(Entries for finding words and elements)
━━━━

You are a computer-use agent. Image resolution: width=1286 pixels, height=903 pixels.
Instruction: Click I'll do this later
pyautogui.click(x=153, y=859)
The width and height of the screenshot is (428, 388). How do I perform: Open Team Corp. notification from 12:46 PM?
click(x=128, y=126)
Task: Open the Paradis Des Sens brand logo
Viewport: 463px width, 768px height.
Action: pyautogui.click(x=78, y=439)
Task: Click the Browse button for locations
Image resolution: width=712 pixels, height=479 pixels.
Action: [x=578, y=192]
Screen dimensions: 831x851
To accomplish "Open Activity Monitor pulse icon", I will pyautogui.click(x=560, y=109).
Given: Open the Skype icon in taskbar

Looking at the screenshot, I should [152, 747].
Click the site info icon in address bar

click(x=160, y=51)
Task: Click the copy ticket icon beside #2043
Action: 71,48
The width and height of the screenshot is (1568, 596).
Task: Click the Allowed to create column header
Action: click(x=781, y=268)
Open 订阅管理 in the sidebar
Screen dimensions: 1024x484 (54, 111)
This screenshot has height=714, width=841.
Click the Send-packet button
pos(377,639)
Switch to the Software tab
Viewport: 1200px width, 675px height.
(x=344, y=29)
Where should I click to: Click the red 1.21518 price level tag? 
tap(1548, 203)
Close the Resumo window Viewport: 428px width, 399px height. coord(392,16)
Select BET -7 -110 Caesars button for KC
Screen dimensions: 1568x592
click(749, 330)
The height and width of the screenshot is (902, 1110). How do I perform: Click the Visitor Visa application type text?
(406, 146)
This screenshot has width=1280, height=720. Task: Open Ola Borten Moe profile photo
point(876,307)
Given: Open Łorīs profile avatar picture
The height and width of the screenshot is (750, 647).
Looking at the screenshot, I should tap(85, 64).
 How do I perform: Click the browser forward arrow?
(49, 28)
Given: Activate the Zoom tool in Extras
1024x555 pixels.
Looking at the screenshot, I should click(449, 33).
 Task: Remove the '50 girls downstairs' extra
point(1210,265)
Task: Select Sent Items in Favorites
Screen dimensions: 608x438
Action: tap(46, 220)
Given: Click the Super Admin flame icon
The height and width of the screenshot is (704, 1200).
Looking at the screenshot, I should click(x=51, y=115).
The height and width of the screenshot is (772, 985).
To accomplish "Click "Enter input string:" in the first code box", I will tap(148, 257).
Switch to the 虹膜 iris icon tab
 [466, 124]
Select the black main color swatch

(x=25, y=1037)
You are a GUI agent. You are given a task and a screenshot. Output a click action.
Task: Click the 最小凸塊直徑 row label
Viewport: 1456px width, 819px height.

━━━━

What this task involves: Repeat the lines of the listing word for word, starting at the line containing "Close the Resumo" and ending at the line containing "click(749, 330)".

Output for this exercise:
Close the Resumo window Viewport: 428px width, 399px height. coord(392,16)
Select BET -7 -110 Caesars button for KC
Screen dimensions: 1568x592
click(749, 330)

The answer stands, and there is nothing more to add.